The high-resolution melting curve analysis of clinical samples containing Fusarium spp. (A) and Aspergillus spp. (B). The close curve changes are not exhibited for isolated 3, 4, 9 - 12 Fusarium, and 3 Aspergillus spp.
5. Discussion
Based on the phylogenetic analysis of the sequencing results, the Fusarium spp. were classified in FFSC, FSSC, and FOSC clades. Furthermore, F. caucasicum was included in FSSC, and F. coeruleum belonged to a well-characterized phylogenetic clade closer to FFSC (Table 1). Based on the results, F. brevicatenulatum was not classified in these mentioned clades. A phylogenetic tree belonging to the beta-tubulin fragment was created for all Aspergillus isolates. The dendrogram defined associations among all the tested isolates and the isolates belonging to each species were assembled with high support (more than 90%) in separate clades. It should be noted that A. orezea was classified into section Flavi (Table 1).

:: DATA RECORDS ::
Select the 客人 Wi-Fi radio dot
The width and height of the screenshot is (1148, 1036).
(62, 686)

==

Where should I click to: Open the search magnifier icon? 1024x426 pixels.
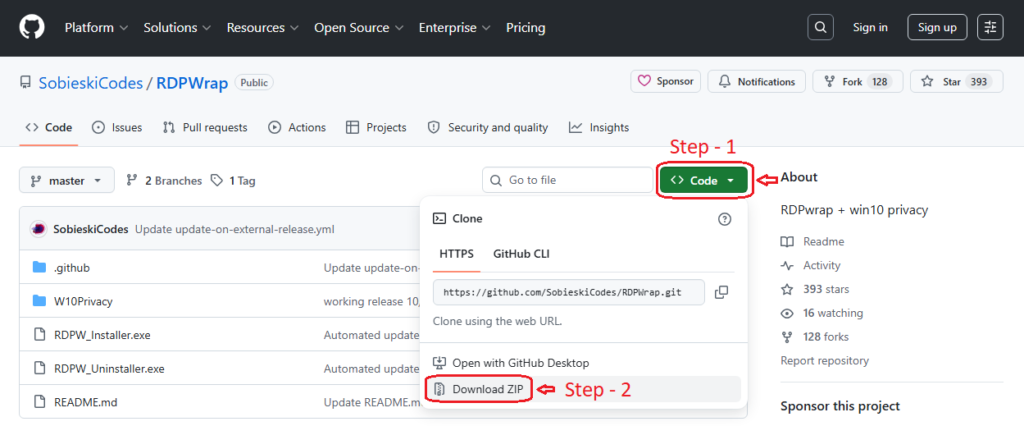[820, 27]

:: ACTIVITY ::
Answer these questions from the Fusarium and Aspergillus excerpt above, one answer per line:
(a) What type of analysis of clinical samples does the opening caption describe?
(b) Into which three clades were the Fusarium spp. classified?
(c) Into which section was A. orezea classified?

:: WRITTEN RESPONSE ::
(a) High-resolution melting curve analysis
(b) FFSC, FSSC, and FOSC
(c) Section Flavi